That resolution was passed unanimously prior to the start of Tuesday night’s council meeting, the final one to be held before the Nov. 5 elections.
It’s the first time council passed such a resolution since the 2009 campaign.
“The last couple of elections have been quiet,” Gorman said of the 2010, 2011 and 2012 campaigns. “Years ago, it became a dog and pony show. It becomes crazy in council chambers and it makes us all look bad.”
Gorman said he called for the resolution not necessarily because of actions by council members. On Oct. 8, former Galloway Township News Publisher Harry Scheeler spoke before council, accusing Councilman Jim McElwee of engaging in various illegal activities.
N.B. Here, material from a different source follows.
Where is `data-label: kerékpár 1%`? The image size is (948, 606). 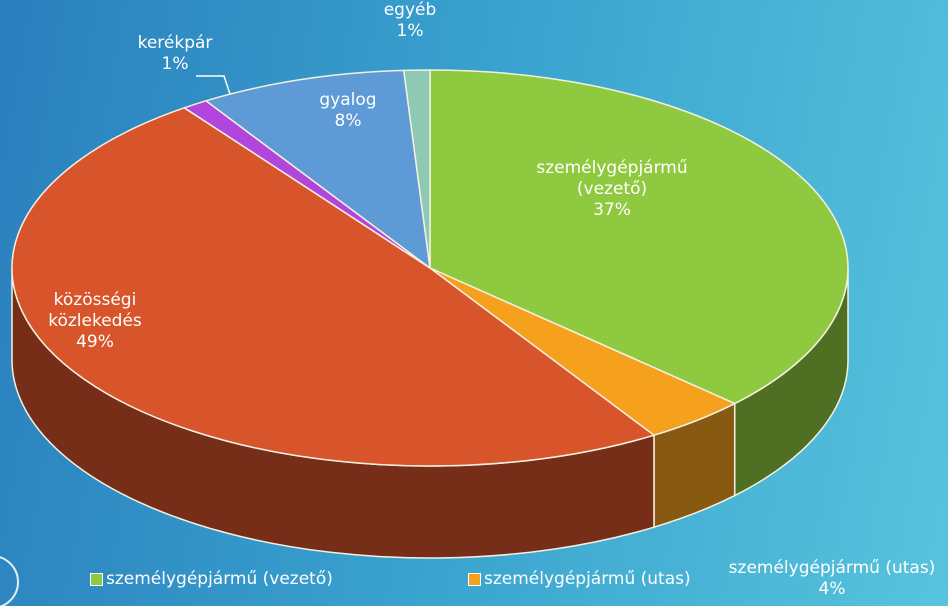 data-label: kerékpár 1% is located at coordinates (175, 54).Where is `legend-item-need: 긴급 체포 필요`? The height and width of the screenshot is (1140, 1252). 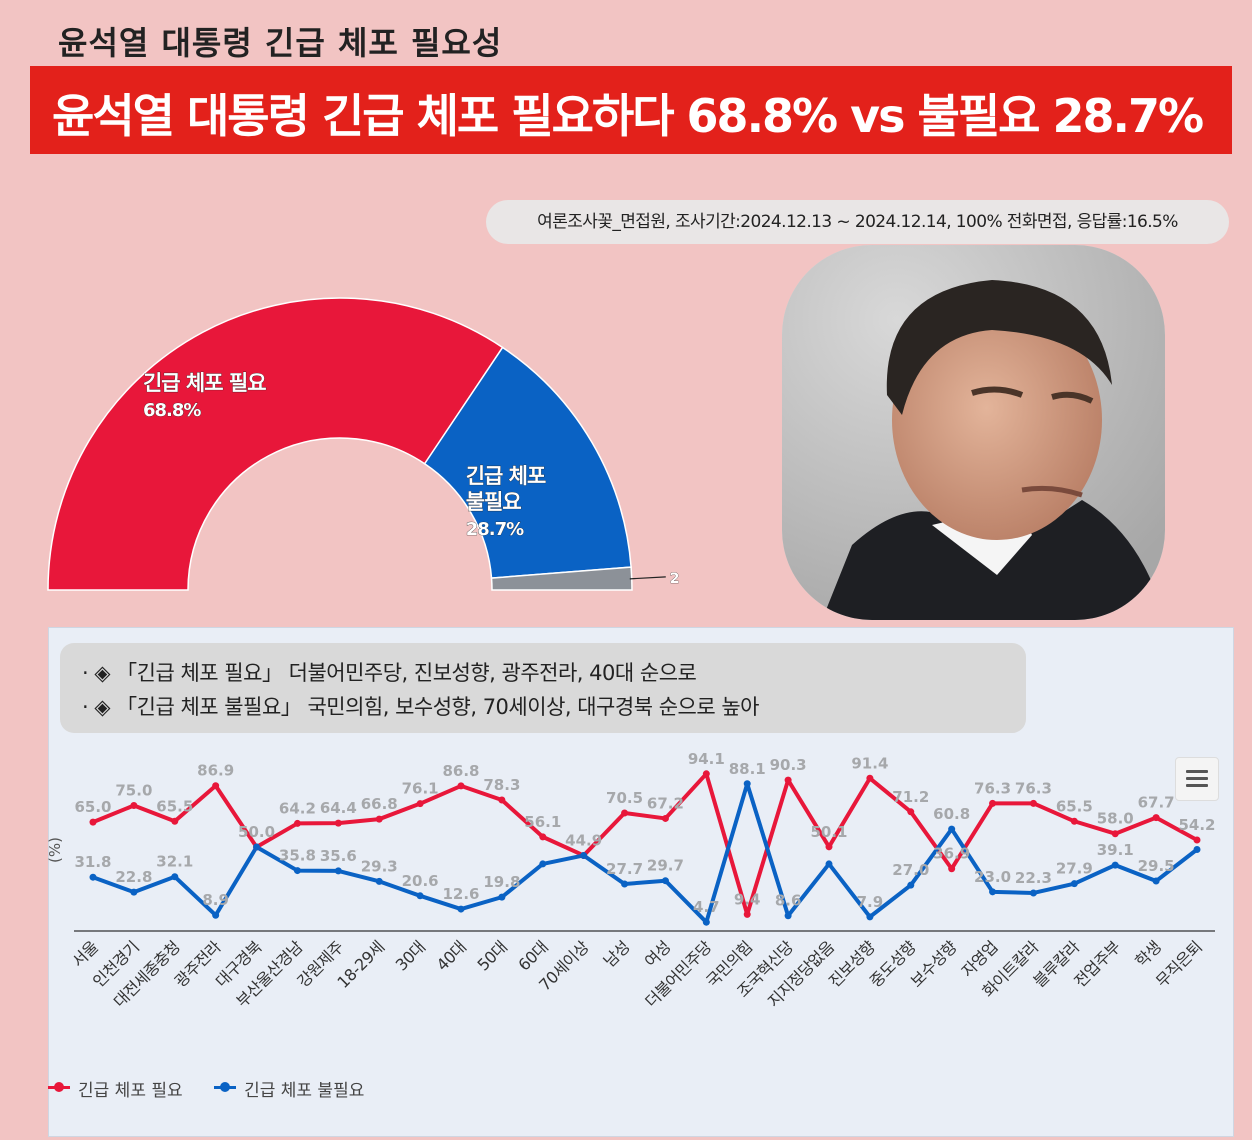 legend-item-need: 긴급 체포 필요 is located at coordinates (116, 1088).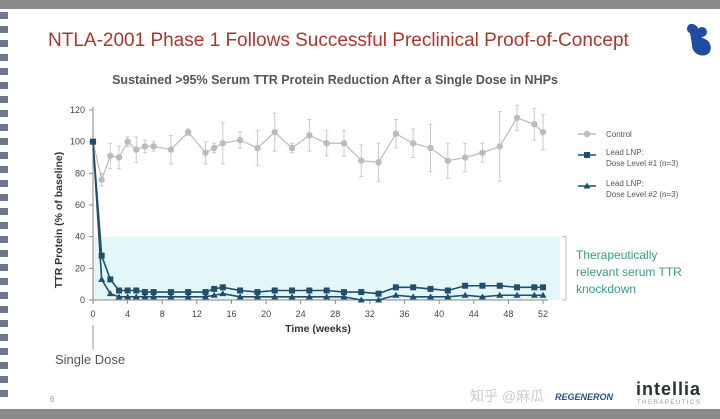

McElwee, a Democrat, is running for re-election Nov. 5.
"I tried to shut it down, but McElwee wanted to answer him and it became a circus," Mayor Don
“When we’re in city hall, we’re not there to be candidates,” said Gorman, also a Democrat. “We’re there to do the right thing for all the township, not for people in this party or that party.”
Tuesday night’s meeting was free of political attacks from either council members or members of the public.
“I don’t know if it was necessary to pass a resolution,” McElwee said. “One of our meetings got sidetracked. It got loud. There was some back and forth about something that was not germane to the council. It went farther than it should have. All we needed was an announcement by the mayor before the meeting that we were going to focus on the business of the township.”
Purdy, a Republican, is the only other member of council running for re-election Nov. 5. Four seats are available, and each party has put forth an incumbent and three challengers. Republicans Tom Bassford and Whitney Ullman decided not to run for re-election.
Purdy reiterated that it was Gorman's idea, and that the resolution was on the agenda when he arrived at Tuesday night's meeting, placed there by Township Manager Arch Liston.
On Tuesday, Deputy Mayor Tony Coppola commented it was a shame a resolution was needed to do something council should always do anyway.
“If you’re running for public office, I hope you’re doing it for the right reasons,” said Coppola, a Republican. “When I was first approached about running for council (in 2010), I was reluctant to do it, but I live here and my family lives here. We call this the silly season, and there are political ads all over the place. Some are attacks, and there’s no place for that. This lasts for the next two weeks, and then no matter who wins, we all have to work together.”
Coppola added there’s a sacrifice that goes along with not just serving on council, but with running. He said he appreciated the sacrifices the candidates were making, and added he’s missed several family events for council meetings.
“I missed my daughter’s soccer game (for Tuesday’s meeting),” Purdy said, seconding the Deputy Mayor’s statement. “This is a thankless job, but an important one.”